▶ What is being asked:
Look through the material below and copy every line containing the word "each".

▶ Data for the task:
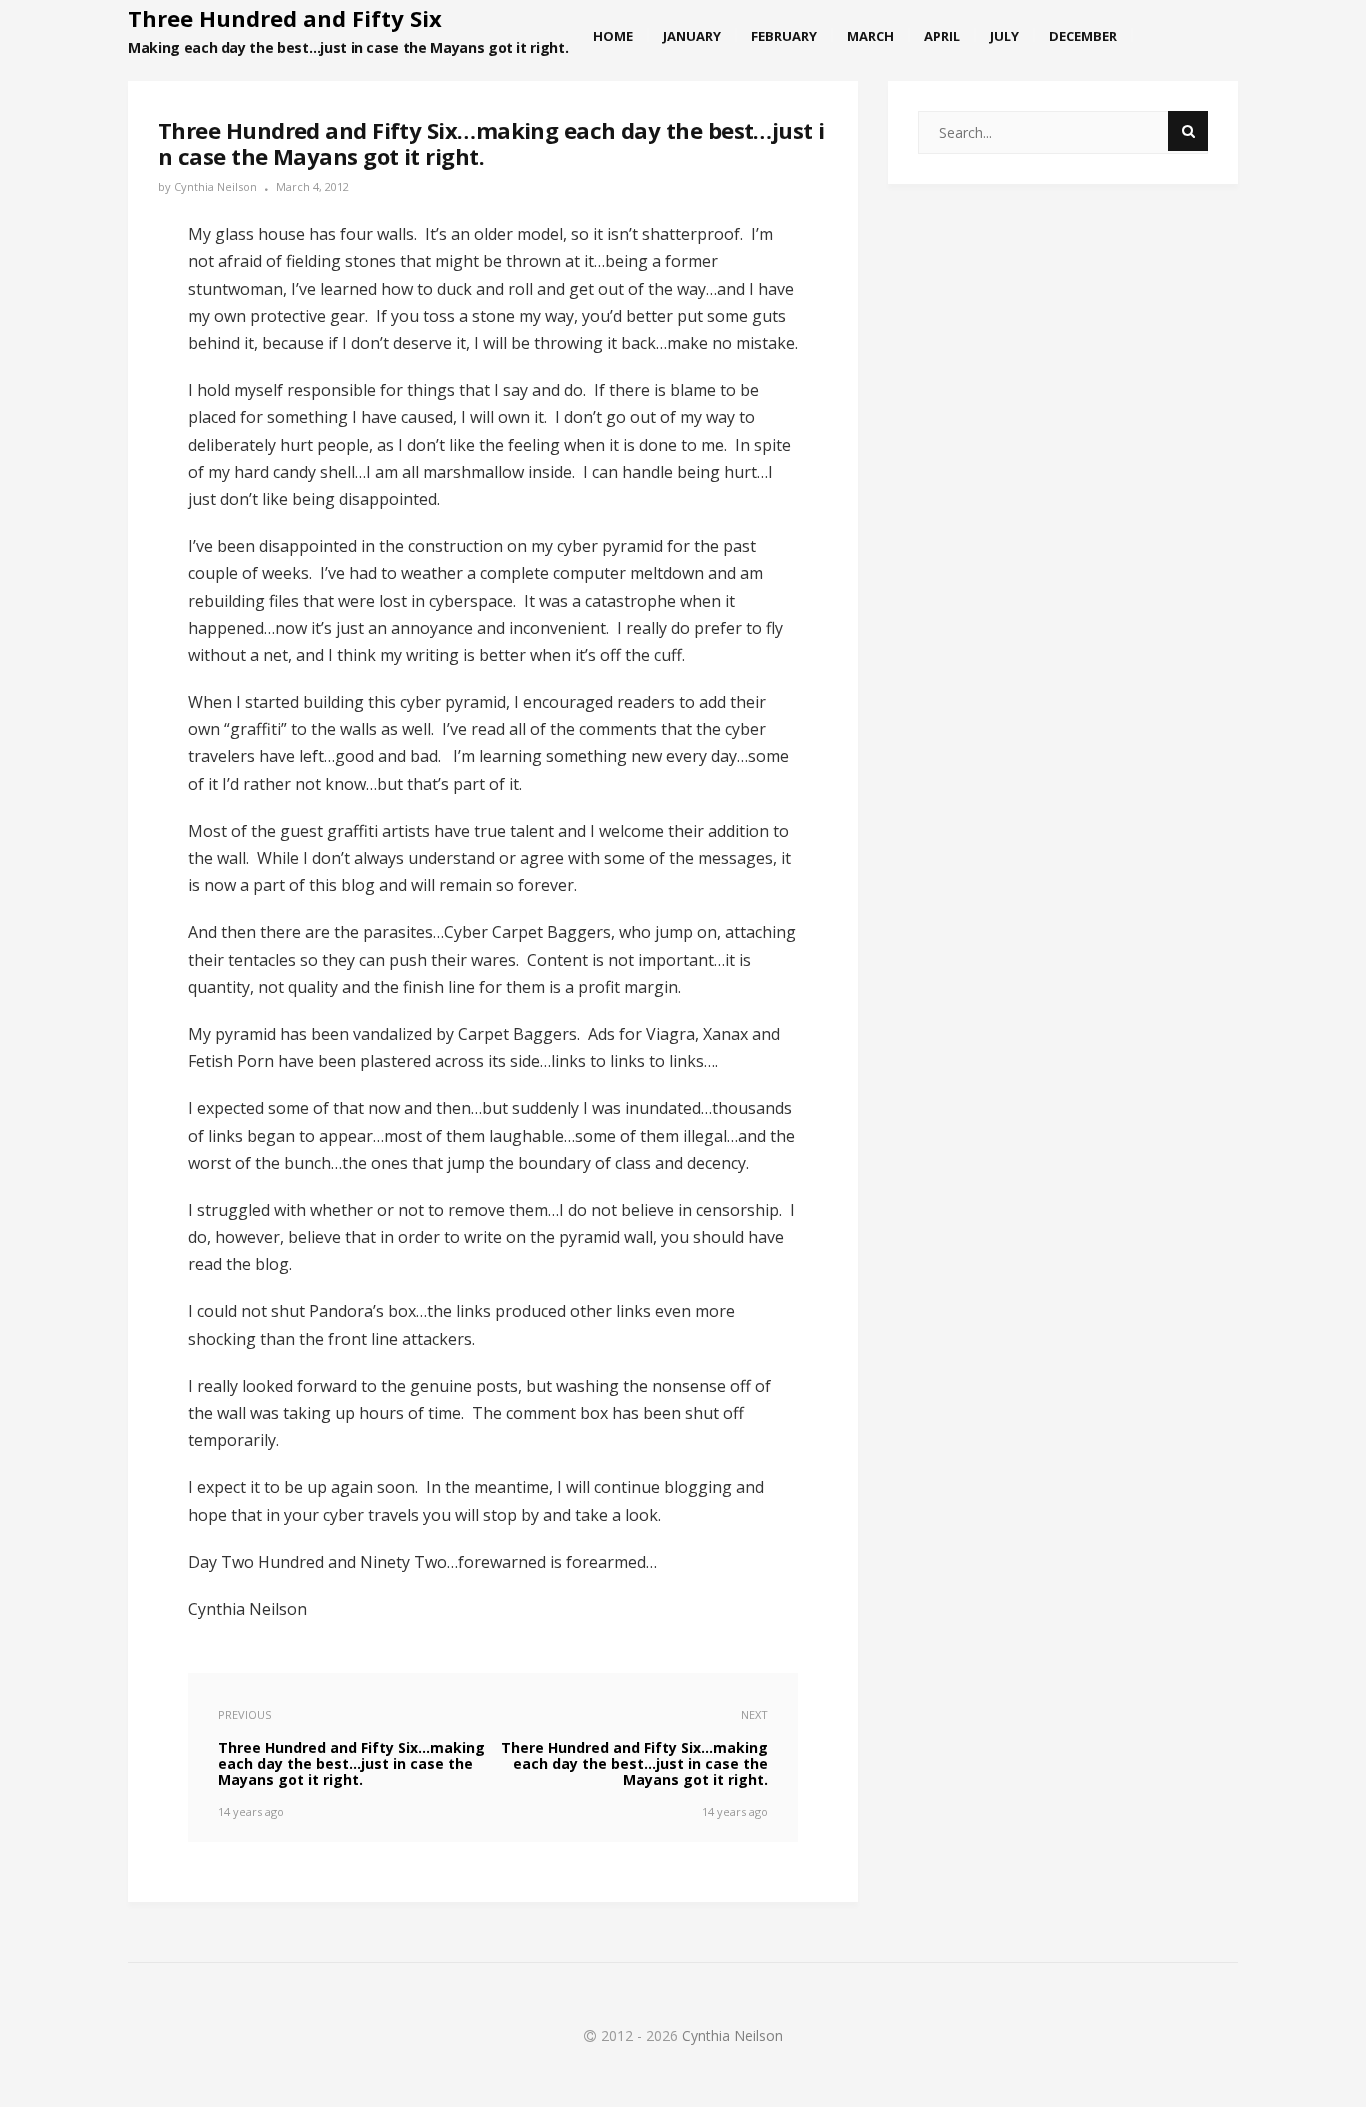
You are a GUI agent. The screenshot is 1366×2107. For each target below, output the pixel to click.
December (1083, 36)
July (1004, 36)
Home (613, 36)
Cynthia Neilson (215, 186)
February (784, 36)
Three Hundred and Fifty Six (285, 18)
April (942, 36)
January (692, 36)
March (870, 36)
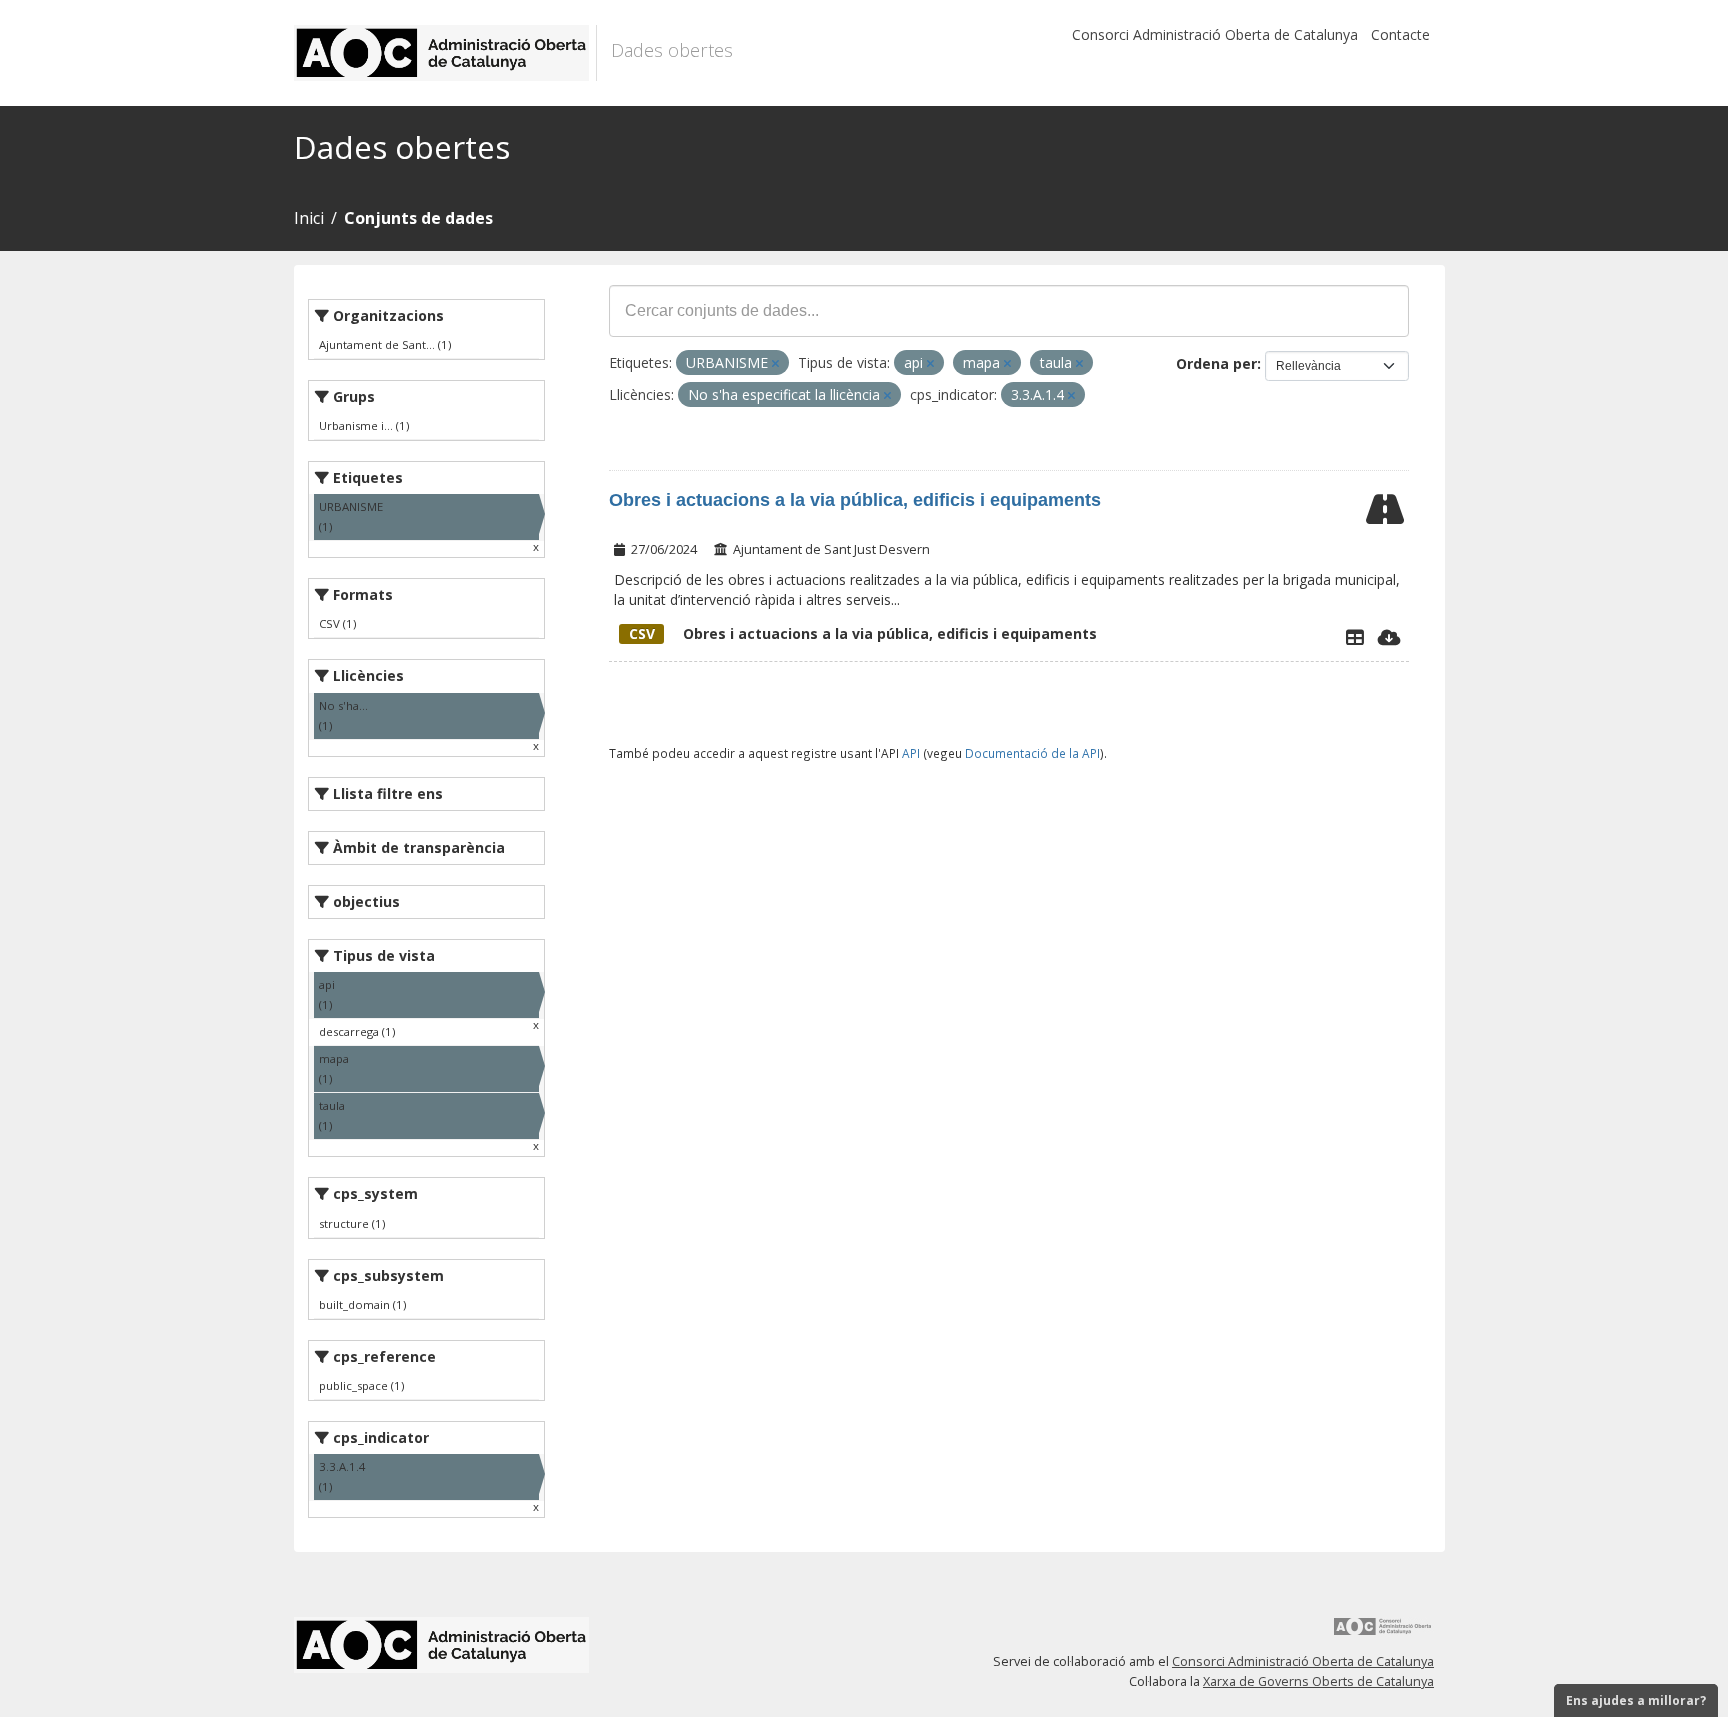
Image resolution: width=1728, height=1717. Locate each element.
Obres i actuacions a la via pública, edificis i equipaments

▶ Task answer:
You are a GUI agent. The screenshot is 1366×2107. For each target below, output the pixel to click.
Image resolution: width=1728, height=1717. Locate each element.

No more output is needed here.